Débat sur le mécénat territorial au service des projets de proximité (Ordre du jour réservé à notre Groupe)

Monsieur le Président,

Monsieur le Ministre,

Mes Chers Collègues,

Lundi 15 avril, quelques heures seulement après le déclenchement du grand incendie de Notre-Dame, la communauté internationale se mobilisait déjà pour soutenir la reconstruction de la cathédrale. En quelques jours, près d’un milliard d’euros de dons était collecté, un projet de loi annoncé et un vaste plan de reconstruction se trouvait en ordre de bataille.

Loin devant les résultats de la collecte du Loto du patrimoine, cet élan de générosité intervient dans un contexte, depuis un certain nombre d’années, de forte baisse des ressources publiques consacrées au patrimoine, dont l’entretien et la restauration reposent en grande partie sur les communes.

A l’heure de la programmation de ce débat au Sénat, nous ne savions pas que l’actualité allait mettre de cette façon le mécénat territorial sous les feux de la rampe. Notre volonté était avant tout de proposer une réflexion de fond sur le développement du mécénat en faveur de nos collectivités. Elles sont de plus en plus nombreuses à lever des fonds auprès d’acteurs privés pour financier des projets locaux.

Selon l’étude menée conjointement par Ernst & Young et Régions de France, les sommes en jeux restent modestes, mais le potentiel de développement est bien réel. De cette façon, la Folle Journée de Nantes, terrain d’innovation artistique et culturelle, est soutenue par un réseau de mécènes qui ont permis une levée de fond de 2,8 millions d’euros en 2015. La région Nouvelle-Aquitaine a mis en service une plateforme de financement participatif, sur laquelle il est possible de soutenir des projets aussi divers que variés, allant du financement d’ateliers intergénérationnels au développement d’une marque d’artisans et de producteurs régionaux. Les collectivités n’hésitent plus à lancer des campagnes de souscriptions pour acquérir une œuvre, rénover un monument ou contribuer au financement des initiatives citoyennes.

Il serait dommage de voir à travers le mécénat territorial un simple moyen de compenser la baisse des concours de l’État, chiffrée à 9,6 milliards d’euros depuis 2014. L’État n’a pas le monopole de l’intérêt général. La tant décriée loi Aillagon du 1er août 2003 a opéré un changement de dialectique entre solidarité nationale et mécénat, offrant une vraie reconnaissance à l’ensemble des acteurs mobilisés en faveur de l’intérêt général. La loi de 2007 étend cette reconnaissance au bénéfice des monuments historiques privés, aux organismes du spectacle vivant et offre une dimension européenne aux actions de mécénat. La France s’est ainsi dotée d’un dispositif fiscal parmi les plus avantageux au monde en faveur du mécénat.

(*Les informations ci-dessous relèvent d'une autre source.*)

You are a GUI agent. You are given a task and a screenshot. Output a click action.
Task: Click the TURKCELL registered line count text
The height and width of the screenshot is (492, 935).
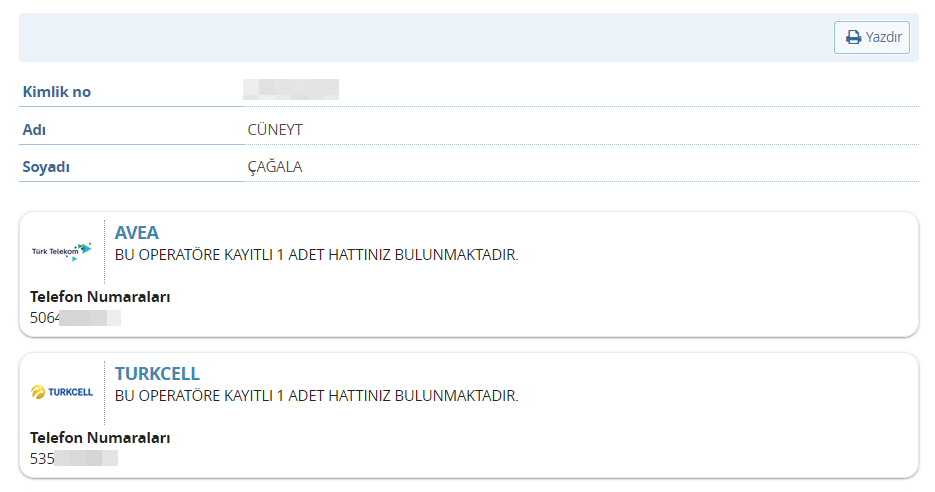317,396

En 2017, le mécénat d’entreprise représentait en France 3,5 milliards d’euros de dons. Le nombre d’entreprises mécènes et de fondations progresse d’année en année.

Mais ce qui est une évidence dans la culture anglo-saxonne l’est beaucoup moins en France, où la philanthropie a longtemps été éclipsée par la sphère publique. Tandis que l’espace démocratique semble parfois se réduire aux élections, qui restent les grands jalons de la vie démocratique, les mouvements sociaux que nous traversons témoignent de ce besoin d’horizontalité, de proximité, de participations plus directes aux projets locaux, qui fait que chaque citoyen est à même de trouver une place au sein de la collectivité.

Le dispositif actuel n’est pas sans failles. En 2016, 24 entreprises ont réalisé 44% de la dépense fiscale au titre de la loi Mécénat. Les phénomènes de concentrations, tant en termes d’entreprises bénéficiaires que de répartition territoriale des projets posent un certain nombre de questions. L’adoption d’un plafond en valeurs des dons ouvrant droit à réduction d’impôt, lors de l’examen du dernier projet de loi de finances, contribuera nous l’espérons à favoriser le développement du mécénat des petites entreprises. Les collectivités territoriales n’en sont pas les premiers bénéficiaires, bien que de plus en plus d’entreprises soutiennent des structures publiques.

Nous pensons que le développement du mécénat territorial est une chance pour la France. En fédérant un réseau de mécènes autour de projets locaux, ce levier de développement est à la fois un vecteur d’identité et de cohésion territoriale, un moyen de communication complémentaire, offrant de la visibilité au projet et une façon de retrouver un certain élan démocratique à travers une participation directe et concrète des citoyens et des entreprises.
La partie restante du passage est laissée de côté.